Ted E. Dunning (ted@aptex.com)
Tue, 23 Dec 1997 12:07:51 -0800

There are very close relationships between a variety of entropic
measures, the generalized log-likelihood ratio test and the chi^2
distribution. I can describe the basis of these relationships here,
but I provide substantially more information on this in my
dissertation. This sort of development can, no doubt, be found
elsewhere as well, although I have never found it in one place.

The basis of the relationship is the fact that with a few reasonable
(for our field) assumptions, the log-likelihood ratio

max_{\omega \in H_0} p(X | \omega)
\lambda = - 2 \log ----------------------------------
max_{\omega \in H} p(X | \omega)

where \omega represents the model parameters, X the observations and
H_0 is the null hypothesis parameter space, H is the entire parameter
space. Again, with a few assumptions, \lambda is asymptotically
\chi^2 distribution with degrees of freedom equal to the difference in
dimension between H and H_0.

In the case that the model is a multinomial or something very much
like a multinomial (i.e. approximately a Markov model), then \lambda
expands into terms which look generally like \sum_x k_x log k_x/k_*
where k_x is the number of times x was observed and k_* is the number
of times anything was observed. This already suggests a connection
between mutual information (and cross-entropy and all the other,
similar tests).

If we are actually dealing with multinomial distributions and our null
hypothesis is that separate sets of observations have identical
underlying distribution, then we can arrange our observations in a
contingency table. The mutual information between the various
multinomial symbols (often taken as the columns of the contingency
table), and the different sets of observations (often the columns of
the contingency table) can be easily shown to exactly equal to
K \lambda.

For more complex models than the multinomial, this sort of exact
equivalence can either be much more complex to demonstrate, but it
will still hold as long as the underlying assumptions are reasonable.
We can thus reasonably expect that the asymptotic distribution of mutual
information between two sets of such observations to be \chi^2
distributed if the null hypothesis holds.
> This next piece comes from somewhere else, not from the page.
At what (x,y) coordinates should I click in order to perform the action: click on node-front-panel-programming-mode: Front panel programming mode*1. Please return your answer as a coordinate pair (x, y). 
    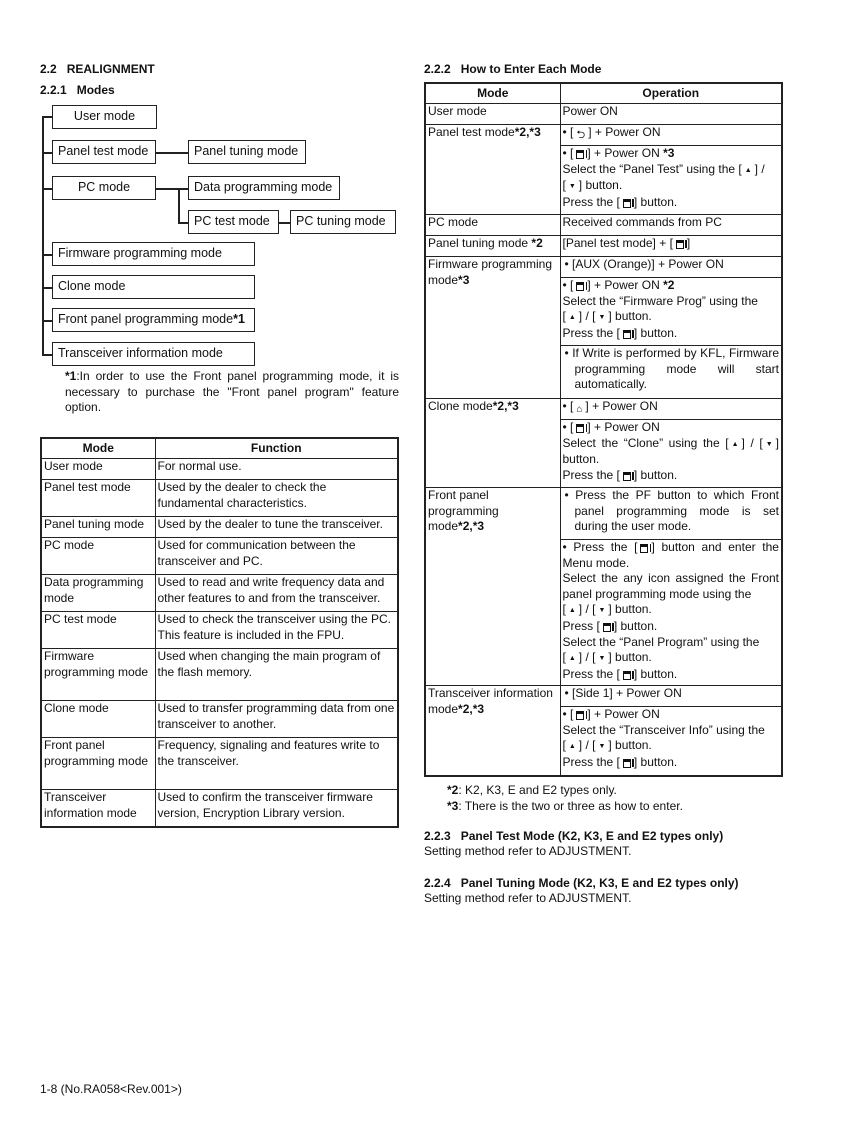
    Looking at the image, I should click on (154, 320).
This statement pertains to
the case of held-out data as well as any other separated set of
observations.

Interestingly, other measures such as cross-entropy and perplexity can
also be brought into this argument by considering only the held-out
data. In this case, the null hypothesis typically specifies all of
the parameters so that the number of degrees of freedom is equal to
the number of parameters in the model. This number must generally
modified somewhat it is often the case that not all of the apparently
free parameters are really as free as they look. This can change the
effective degrees of freedom, but the fact remains that if the null
hypothesis holds, then the cross-entropy (or log of the perplexity)
should have be chi-squared distributed subject to scaling by the
number of observations.

Thus, if the test corpus *is* from the same distribution as estimated
from the training, we can expect the mean of the cross-entropy to
decrease proportionally to the size of the test corpus. The situation
is a bit more complex when the training set is small enough that the
variation caused by errors in estimation are comparable to the errors
caused by the small set of the test set. Ultimately, if you really
want to analyze the situation, you might consider switching to mutual
information instead of perplexity. If you make the training and test
sets roughly of equal size, then this becomes a test of the
amount of variation in estimated models.

This discussion is necessarily quite a bit more abbreviated than is
good for really understanding things. Anyone who would like more
information should please feel free to email me (or continue the
discussion on this mailing list). Other people are bound to have very
cogent contributions, especially people from the speech recognition
community where information theoretic measures of performance have
been used since the dawn of time (as it were).

>>>>> "ak" == Adam Kilgarriff <Adam.Kilgarriff@itri.brighton.ac.uk> writes:

ak> Can anyone point me to results/discussions of how perplexity
ak> (and related info-theoretic measures, eg cross-entropy) vary
ak> with size of training and test corpora?